The structure of Callard's core philosophical argument is so close Vlastos' as to suggest plagiarism or, at best, bore to tears anyone with any prior knowledge on the topic. In his paper Vlastos identifies "the Socratic component in the theory of eros expounded [by Socrates] in Symposium" and the utility-love of Socrates' early dialogue, Lysis, as defining the theory of philia. The only differences with Callard's argument from Vlastos', then, are 1) the fact that Callard reads philia from Aristophanes' speech rather than Vlastos reading it from Lysis and, 2) while Vlastos has done all of the heavy lifting and rigorous textual analysis for her, which has provided him with original exegetical conclusions, Callard, fifty-two years later, simply tacks polyamory onto the end of all his hard work. Rather than doing any noticeable scholarship, her account instead appeals to her first-person digression at the end of chapter ten where she opaquely declares to us, apparently bragging, how much Plato she has read and how much Greek she knows. Contrary to her polyamorous conclusions, for Vlastos, and anyone else closely reading the source material for that matter, Socrates' egoistic utility-love serves as an instantiation of an ideal love. He would ultimately orient love toward a transcendent eidos of a cosmological first love (προτον φιλον) at the top of his scala amoris, none of which suggests either Callard's performative rhetoric or "Socratic polyamory". Frankly, the metaphysics resemble those in the Tanakh, Neoplatonists and Augustine.

Callard's lack of depth is not the only thing that lays bare her rationalizations: Aristotle, Laertius, Athenaeus and Arizoenus all gave accounts of Socrates' marriage(s) and children. Further, another respondent to Nygren following Vlastos, Pope Benedict XVI, in his 2005 Deus Caritas Est points out that conceptions of love that lead to communist polyamory (such as Callard's) are, conceptually and historically, the basis for fertility cults. But Callard specifies no sex and no "children in the future", making hers a possibly unintentionally unique species of anti-natalist infertility cult. Open Socrates crashes out again—it can't even get a proper heretical fertility cult going.


IV.
CONCLUSION

The above-referenced 2023 New Yorker article points to Callard's Twitter where she enthusiastically claims, "If you're a real philosopher, you don't need privacy, because you're a living embodiment of your theory at every moment..." One might wonder then, if that statement is true, is nothing ad hominem or is everything ad hominem? One begins to get the impression that as long as she can maintain her incessant inane prattle, that she alone may grant herself ethical impunity.

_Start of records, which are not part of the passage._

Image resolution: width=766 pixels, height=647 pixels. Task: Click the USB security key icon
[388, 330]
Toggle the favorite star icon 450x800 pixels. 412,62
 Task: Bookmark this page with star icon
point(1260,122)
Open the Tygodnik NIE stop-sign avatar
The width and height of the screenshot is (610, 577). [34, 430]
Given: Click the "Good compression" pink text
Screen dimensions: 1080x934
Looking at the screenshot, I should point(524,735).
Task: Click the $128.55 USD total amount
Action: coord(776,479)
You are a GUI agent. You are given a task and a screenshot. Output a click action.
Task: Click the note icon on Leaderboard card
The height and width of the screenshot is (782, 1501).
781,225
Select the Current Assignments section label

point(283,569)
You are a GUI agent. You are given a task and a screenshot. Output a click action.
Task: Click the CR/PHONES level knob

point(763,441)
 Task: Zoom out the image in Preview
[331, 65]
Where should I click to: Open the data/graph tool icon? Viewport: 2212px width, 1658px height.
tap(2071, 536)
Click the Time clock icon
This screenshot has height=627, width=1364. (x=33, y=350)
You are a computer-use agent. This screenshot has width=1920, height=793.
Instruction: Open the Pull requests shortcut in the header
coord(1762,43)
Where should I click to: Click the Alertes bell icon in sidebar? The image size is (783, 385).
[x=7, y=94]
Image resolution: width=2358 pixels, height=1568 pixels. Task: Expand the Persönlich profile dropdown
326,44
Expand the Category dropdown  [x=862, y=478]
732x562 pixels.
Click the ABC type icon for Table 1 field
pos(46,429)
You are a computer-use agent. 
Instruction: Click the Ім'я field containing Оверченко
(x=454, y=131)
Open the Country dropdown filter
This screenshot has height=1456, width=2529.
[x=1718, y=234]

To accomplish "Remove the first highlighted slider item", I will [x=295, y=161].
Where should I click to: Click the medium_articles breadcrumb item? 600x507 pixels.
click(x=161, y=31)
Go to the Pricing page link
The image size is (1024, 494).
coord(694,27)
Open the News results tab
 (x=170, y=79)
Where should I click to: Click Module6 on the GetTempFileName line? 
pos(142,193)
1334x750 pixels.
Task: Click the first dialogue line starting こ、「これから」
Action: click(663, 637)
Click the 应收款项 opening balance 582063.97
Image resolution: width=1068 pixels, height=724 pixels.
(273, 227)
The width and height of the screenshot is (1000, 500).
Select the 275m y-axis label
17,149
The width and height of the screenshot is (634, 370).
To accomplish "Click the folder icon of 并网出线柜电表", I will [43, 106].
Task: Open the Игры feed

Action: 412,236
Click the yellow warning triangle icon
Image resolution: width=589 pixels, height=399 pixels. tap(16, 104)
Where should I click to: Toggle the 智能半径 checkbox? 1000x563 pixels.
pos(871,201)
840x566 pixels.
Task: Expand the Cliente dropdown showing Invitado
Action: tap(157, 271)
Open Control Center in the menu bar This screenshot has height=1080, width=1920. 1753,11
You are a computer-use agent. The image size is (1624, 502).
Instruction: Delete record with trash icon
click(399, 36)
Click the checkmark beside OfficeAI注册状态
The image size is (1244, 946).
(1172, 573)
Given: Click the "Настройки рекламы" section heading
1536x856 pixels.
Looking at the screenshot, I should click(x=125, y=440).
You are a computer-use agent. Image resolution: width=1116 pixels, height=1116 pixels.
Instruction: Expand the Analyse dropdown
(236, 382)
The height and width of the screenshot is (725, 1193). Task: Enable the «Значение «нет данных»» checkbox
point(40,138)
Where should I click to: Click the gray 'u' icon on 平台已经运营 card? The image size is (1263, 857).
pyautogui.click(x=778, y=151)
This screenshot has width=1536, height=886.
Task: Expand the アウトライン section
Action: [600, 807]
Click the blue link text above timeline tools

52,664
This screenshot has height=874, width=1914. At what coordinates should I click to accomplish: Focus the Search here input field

So, what does the yammering of a dizzy yenta and her creepy diary have to do with Plato? Very little, if anything. Whatever type of erotic communism Callard is dictating here is not a Socratic one—perhaps it is an inversion. This book tries very hard and fails embarrassingly to move anywhere beyond a Nietzschean kind of involuntary and unconscious memoir of its authors own rationalizations (BGE 6). The philosophical core is casuistic and derivative. Those who are considering this topic would do much better in steering far clear of this screed. Instead consider reading Lysis, Symposium or Phaedrus slowly and carefully for yourself. If you don't know where to start, read the Jowett introductions. Wasting your time with Callard and her wacky tome would be, as Socrates says to Alcibiades in Symposium, like Glaucus in the Iliad, trading "χρύσεα χαλκείων" ("gold for bronze"), that is, a truly stupid irony.